Ergebnisse der zweiten Förderrunde "Exzellenzinitiative des Bundes und der Länder zur Förderung von Wissenschaft und Forschung an deutschen Hochschulen"

Jeweils ein Exzellenzcluster und eine Graduiertenschule gehen in der zweiten Förderrunde der "Exzellenzinitiative des Bundes und der Länder zur Förderung von Wissenschaft und Forschung an deutschen Hochschulen" an bayerische Universitäten. Dies ist das Ergebnis der Sitzung des "Bewilligungsausschusses Exzellenzinitiative", die am Freitag in Bonn stattfand. Wissenschaftsminister Thomas Goppel betonte im Anschluss an die Sitzung, dass Bayerns Universitäten insgesamt, also in der Gesamtschau beider Förderrunden, von dem wissenschaftsgeleiteten Wettbewerbsverfahren in hohem Maß profitiert haben. In der zweiten Förderrunde konnten sich die Universität Bayreuth mit einer Graduiertenschule und die Universität Erlangen-Nürnberg mit einem Exzellenzcluster durchsetzen.

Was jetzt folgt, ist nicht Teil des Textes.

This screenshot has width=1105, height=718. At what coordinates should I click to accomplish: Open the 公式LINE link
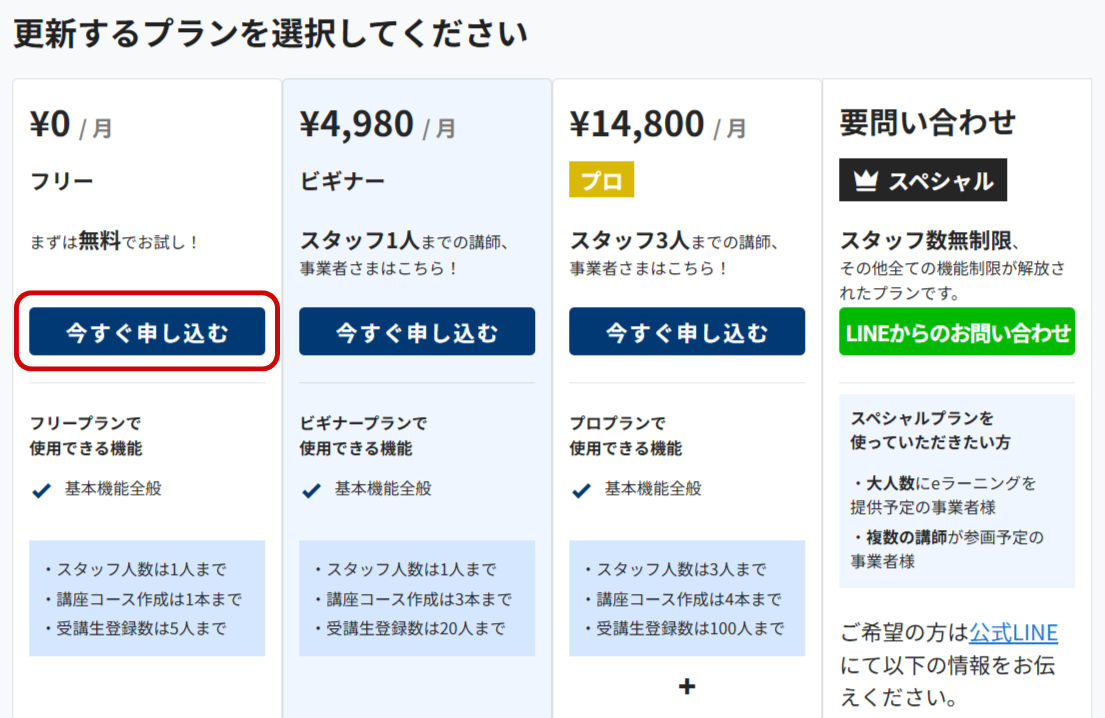1013,632
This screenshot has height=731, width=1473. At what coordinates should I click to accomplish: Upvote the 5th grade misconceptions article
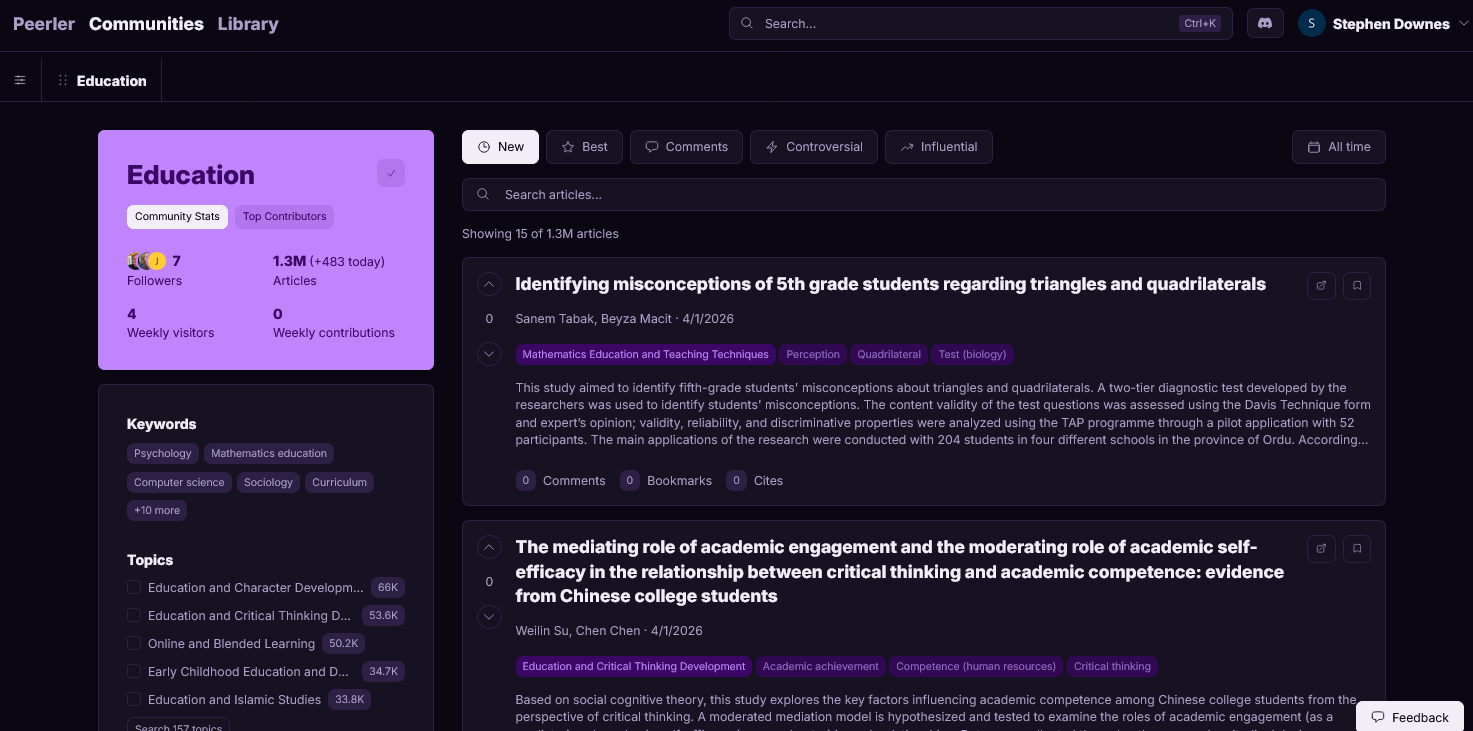point(489,285)

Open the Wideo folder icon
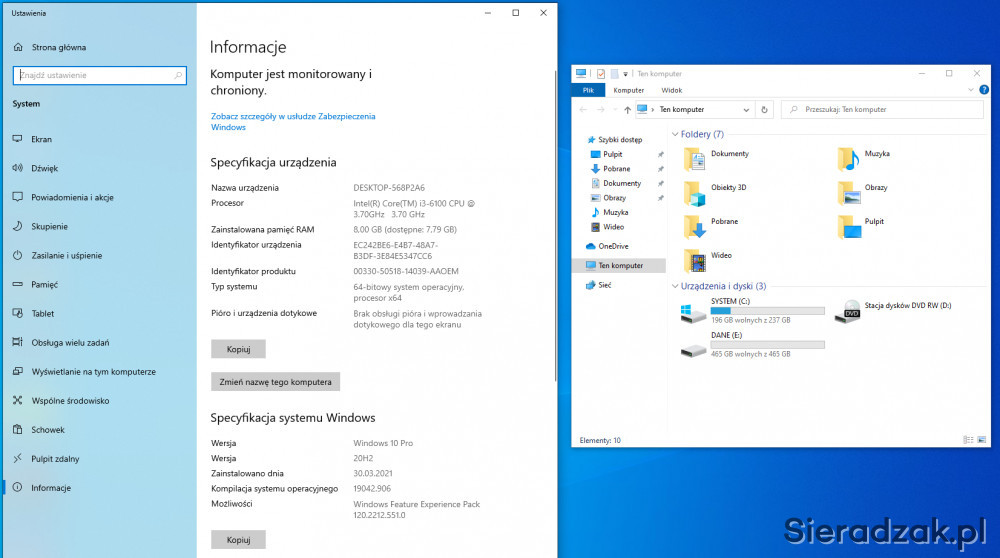click(x=695, y=257)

19.10.2007 Bayern Pressemeldung Bayerisches Staatsministerium für Wissenschaft und Kunst

Besonders würdigte Goppel, dass mit der Universität Bayreuth eine der "kleineren" und "jungen" bayerischen Hochschulen in der zweiten Runde erfolgreich war. "Das ist ein Beleg für erfolgreiche Profilbildung und höchste wissenschaftliche Qualität, die auch an einer im Verhältnis zu anderen Hochschulen ´kleinen´ Hochschule möglich ist", sagte der Minister.

Bereits in der ersten Förderrunde, die im Oktober letzten Jahres entschieden wurde, konnten sich die beiden Münchner Universitäten mit ihren Zukunftskonzepten durchsetzen. Zudem gingen fünf Exzellenzcluster und vier Graduiertenschulen in der ersten Förderrunde an die beiden Münchner Universitäten und die Universitäten Erlangen-Nürnberg und Würzburg. Zusammen mit den in der zweiten Förderrunde bewilligten Projekten können die bayerischen Universitäten etwa 72 Mio. Euro pro Jahr oder rund 19 Prozent der Mittel einwerben. Goppel: "Den bayerischen Universitäten möchte ich für ihr außerordentliches Engagement in dem Wettbewerbsverfahren danken. Dies gilt auch und besonders für die Universitäten, die mit ihren Anträgen und Antragsskizzen nicht zum Zuge kamen. Da ist keine Mühe umsonst, dessen bin ich mir sicher: Die Konzeptionen werden in anderen Förderprogrammen und bei der Profilbildung wichtige Impulse geben."

Der Bewilligungsausschuss Exzellenzinitiative hat heute folgende Exzellenzcluster und Graduiertenschulen bewilligt:

  • Universität Bayreuth: Graduiertenschule "Bayreuth International Graduate School of African Studies"

  • Universität Erlangen-Nürnberg: Exzellenzcluster "Engeneering of Advanced Materials"

Das bundesweite Wettbewerbsverfahren wurde in zwei Ausschreibungsrunden durchgeführt, wobei für jede Ausschreibungsrunde bezogen auf einen Bewilligungszeitraum von fünf Jahren Projektmittel im Gesamtvolumen von 950 Mio. Euro zur Verfügung stehen. Über die erste Runde wurde im Oktober vergangenen Jahres entschieden.

In beiden Tranchen zusammen wurden bundesweit 9 Zukunftskonzepte, 39 Graduiertenschulen und 37 Exzellenzcluster bewilligt, davon entfallen auf Bayern zwei Zukunftskonzepte (Universität München und Technische Universität München), 5 Graduiertenschulen und 6 Exzellenzcluster. Für die Förderung der Initiativen wurden insgesamt pro Jahr rund 380 Mio. Euro bewilligt. Auf Bayern entfallen davon rund 72 Mio. Euro.